Selain berjualan, Dita dan dua orang rekannya membuat sesi berbayar berupa kuliah WhatsApp atau kulwap, dengan topik yang berbeda-beda setiap harinya. 

"Kulwap-nya berbayar, tapi seikhlasnya, tidak matok harga," katanya. 

Bila ada yang ingin bergabung ke dalam kulwap yang diadakan Difa Oral Health Center, bisa menghubungi Dita dengan mensyen akun Twitter pribadinya, @fairyteeth atau akun Twitter Difa Oral Health Center, @difa_OHC.

"Kita masih terus putar otak agar bisa survive. Soalnya, pandemi ini kan bukan kejadian yang setiap tahun begitu. Jadi, tidak ada rencana apa-apa sebelumnya. Ya, dalam waktu dekat InsyaAllah sudah ada gebrakan baru," ujarnya.

3 dari 4 halaman

Kata Persatuan Dokter Gigi Indonesia

Terkait poin-poin yang ada di dalam surat edaran tersebut, Ketua Umum PDGI, Dr drg RM Sri Hananto Seno, SpBM(K) MM mengatakan surat dibuat berdasarkan kondisi yang terjadi di lapangan saat ini.

Semua itu dilakukan demi kebaikkan bersama, disebabkan sudah tidak bisa lagi membedakan apakah pasien yang datang itu benar-benar sehat, atau hanya terlihat sehat tapi ternyata adalah carrier (pembawa Virus Corona)

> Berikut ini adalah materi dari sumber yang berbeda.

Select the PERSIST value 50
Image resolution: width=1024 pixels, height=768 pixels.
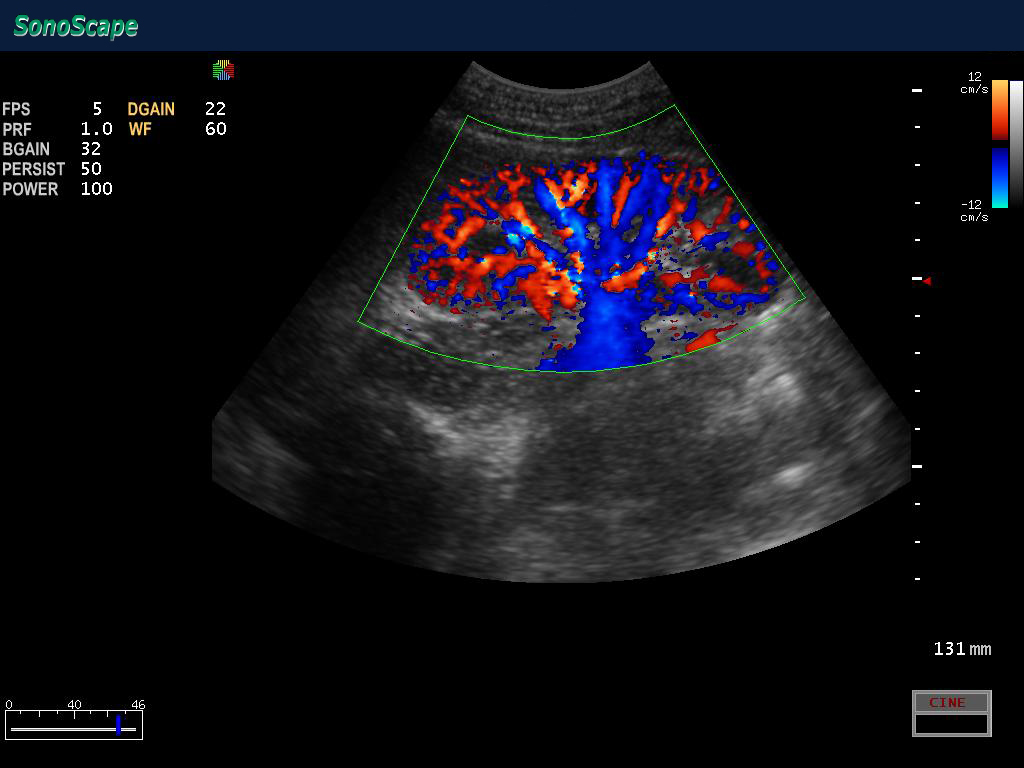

"Amannya seperti itu," kata Seno saat dihubungi Health Liputan6.com melalui sambungan telepon.

Menurut Seno, aturan itu berlaku sampai waktu yang tidak ditentukan. "Selesainya kapan saja kita tidak tahu, karena di China sendiri masih ada gelombang kedua. Jadi, kami belum memutuskan kapan. Mungkin sampai pemerintah benar-benar mengatakan bahwa Indonesia bebas dari COVID-19," ujarnya.

Kecuali, apabila rumah sakit atau puskesmas atau tempat praktik punya APD yang mempuni. Itu pun sebaiknya dihindari, jika memang tidak mendesak banget.

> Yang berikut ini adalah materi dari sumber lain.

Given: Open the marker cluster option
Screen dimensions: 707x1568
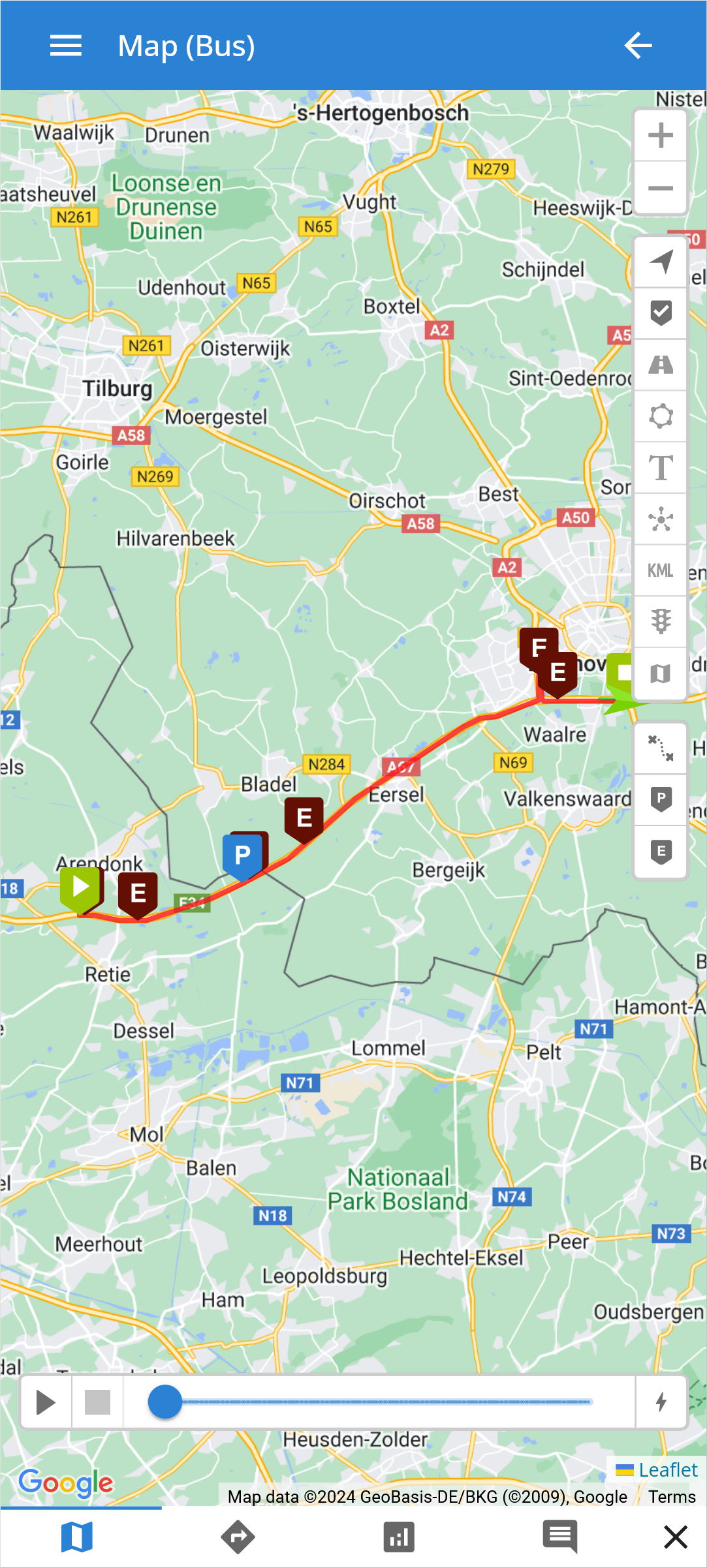Looking at the screenshot, I should (661, 519).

"Kalau tidak sakit banget, sebaiknya tunda dululah. Kalau hanya ingin periksa rutin, cek ada lubang atau enggak, atau pasang behel atau benarin behel, misalnya, tunda, dari pada memaksakan datang malah merugikan diri sendiri atau dokternya," katanya.

Terlebih sudah ada dokter gigi yang diketahui meninggal dunia setelah dinyatakan positif Corona, Seno mengatakan untuk benar-benar mengindahkan edaran yang sudah dibuat itu.

"Terutama buat teman kita yang umurnya di atas 60 tahun, tolong jangan lakukan praktik dulu, karena itu memiliki risiko tinggi," kata Seno.

"Bagaimana juga usia di atas 60 itu sistem kekebalannya sudah turun. Sudah tidak semaksimal yang berusia 30, 35," ujarnya.

Untuk dokter-dokter berusia muda, yang disadari betul oleh Seno sangat membutuhkan pemasukan untuk bayar cicilan rumah atau mobil, jika mau praktik tetap harus menggunakan APD.

"Jika bisa ditahan untuk tidak dulu, jangan dululah, biar aman," ujarnya.